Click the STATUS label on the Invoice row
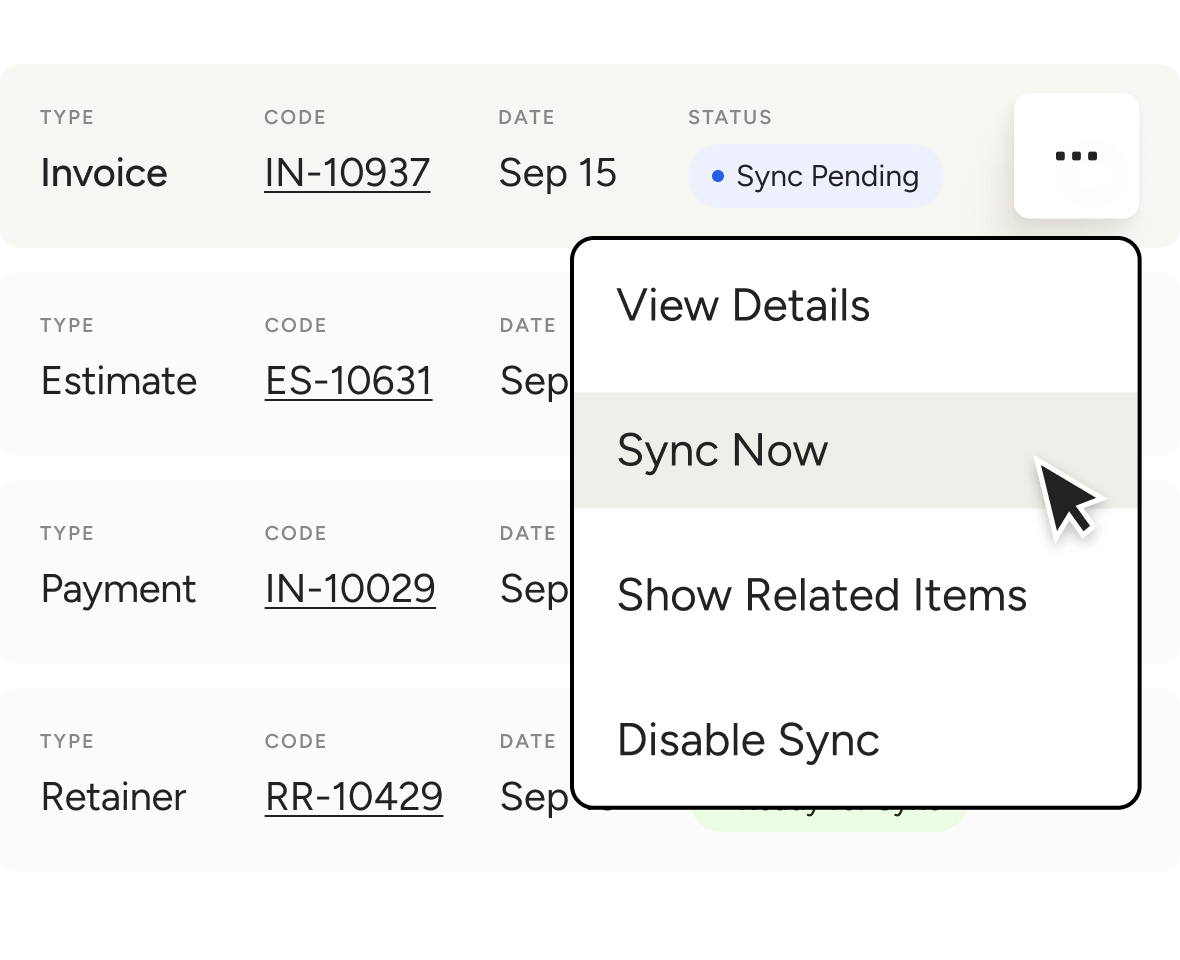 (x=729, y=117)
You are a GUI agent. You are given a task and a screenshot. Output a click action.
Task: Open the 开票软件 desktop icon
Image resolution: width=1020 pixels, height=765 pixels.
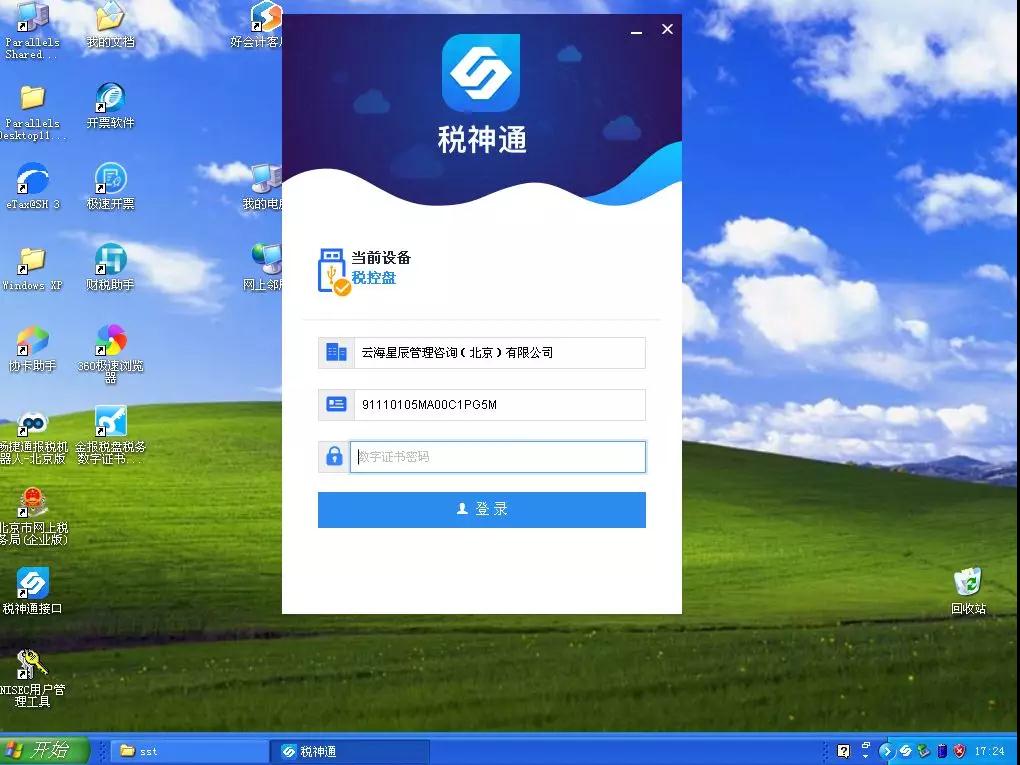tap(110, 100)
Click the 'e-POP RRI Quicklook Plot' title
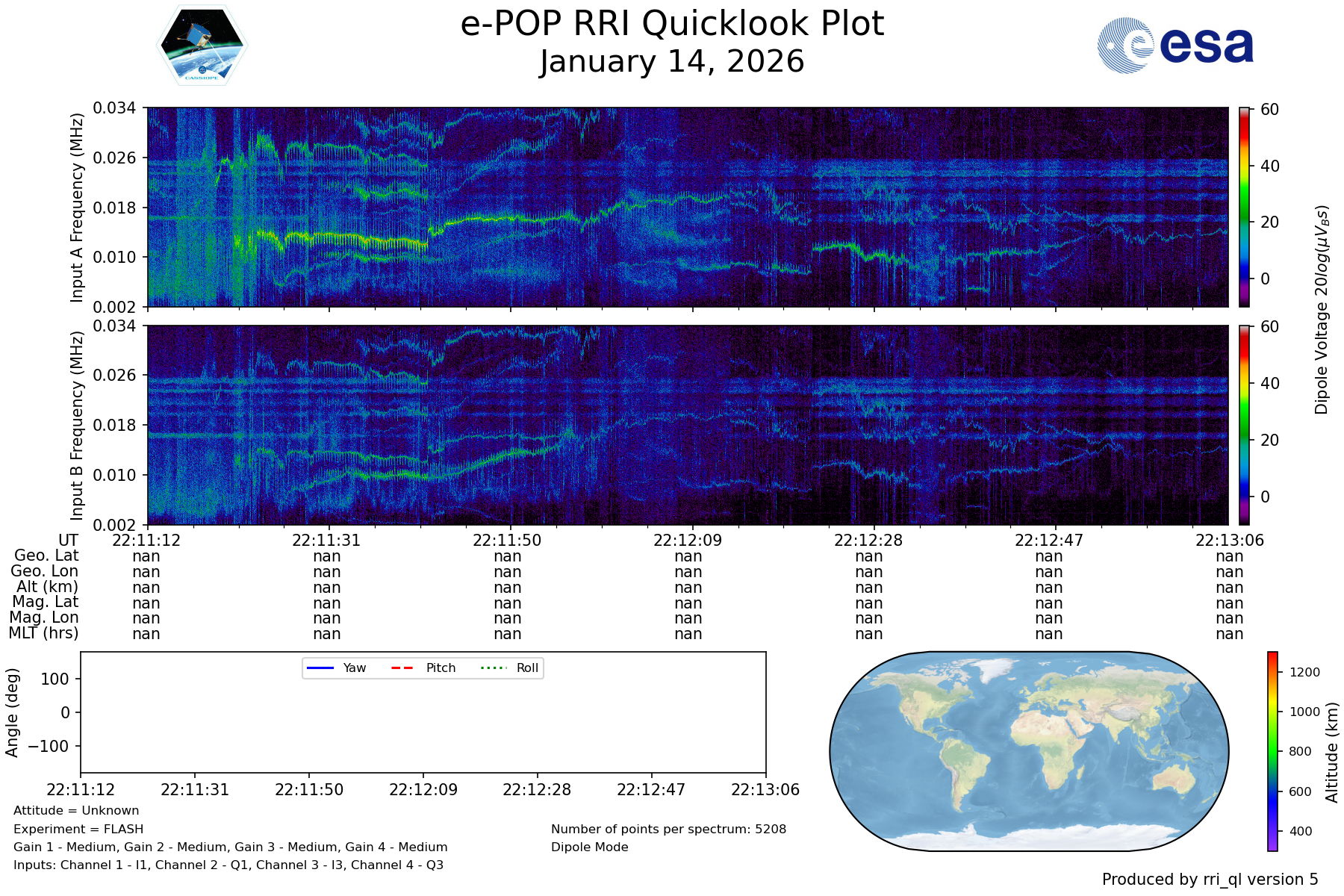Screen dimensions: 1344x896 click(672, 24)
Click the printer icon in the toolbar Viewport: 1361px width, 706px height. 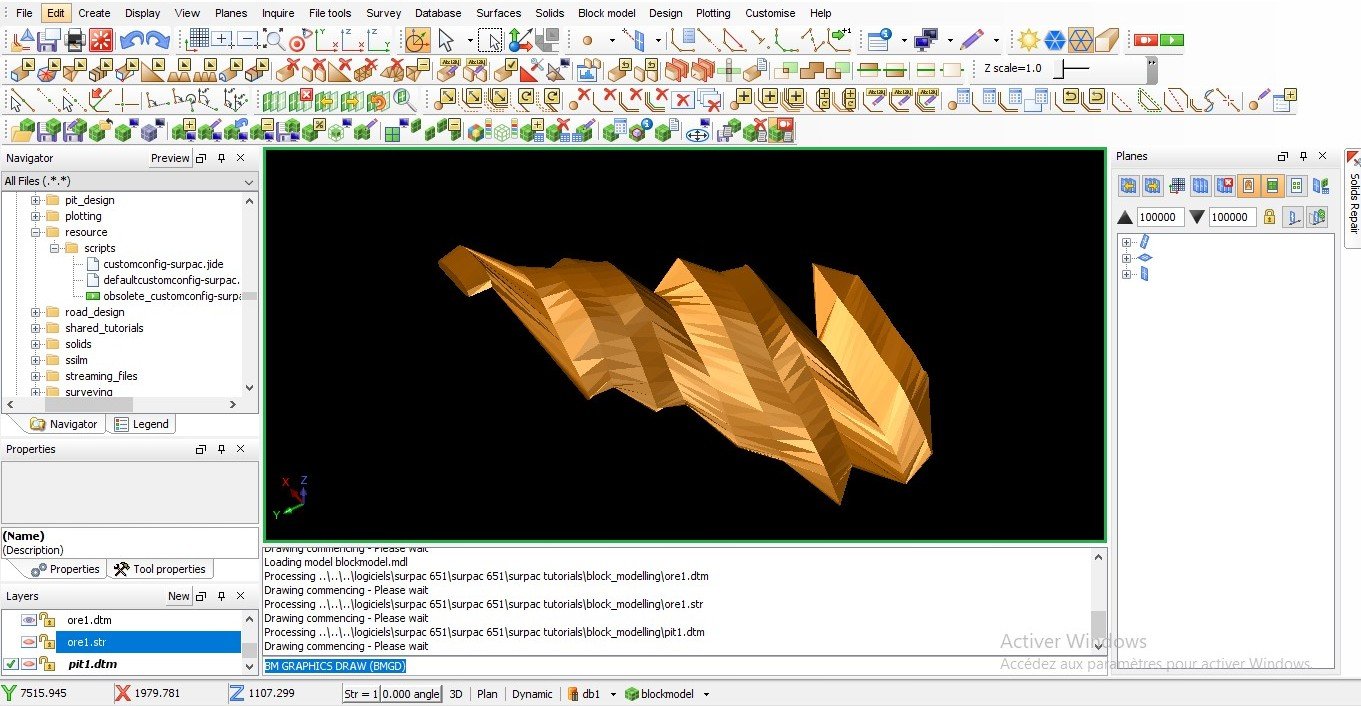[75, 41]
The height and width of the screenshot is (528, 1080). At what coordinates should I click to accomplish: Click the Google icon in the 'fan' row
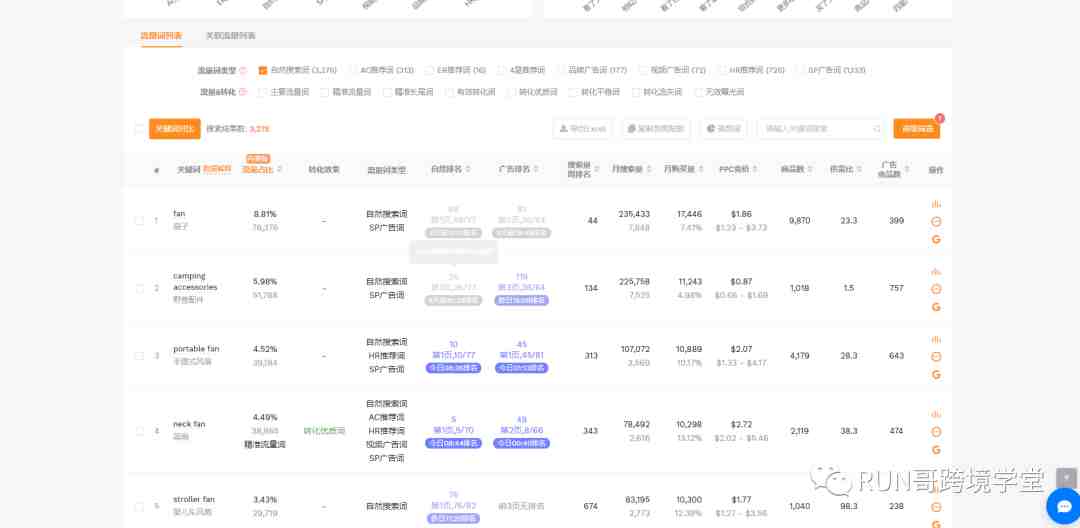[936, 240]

---------------

_TRY IT:_
Exclude every picture, then return precisely the lines that run from the line containing "The height and" through the end of the entries above.

_RESPONSE BOX:_
The height and width of the screenshot is (528, 1080). At what coordinates should I click to accomplish: Click the Google icon in the 'fan' row
[936, 240]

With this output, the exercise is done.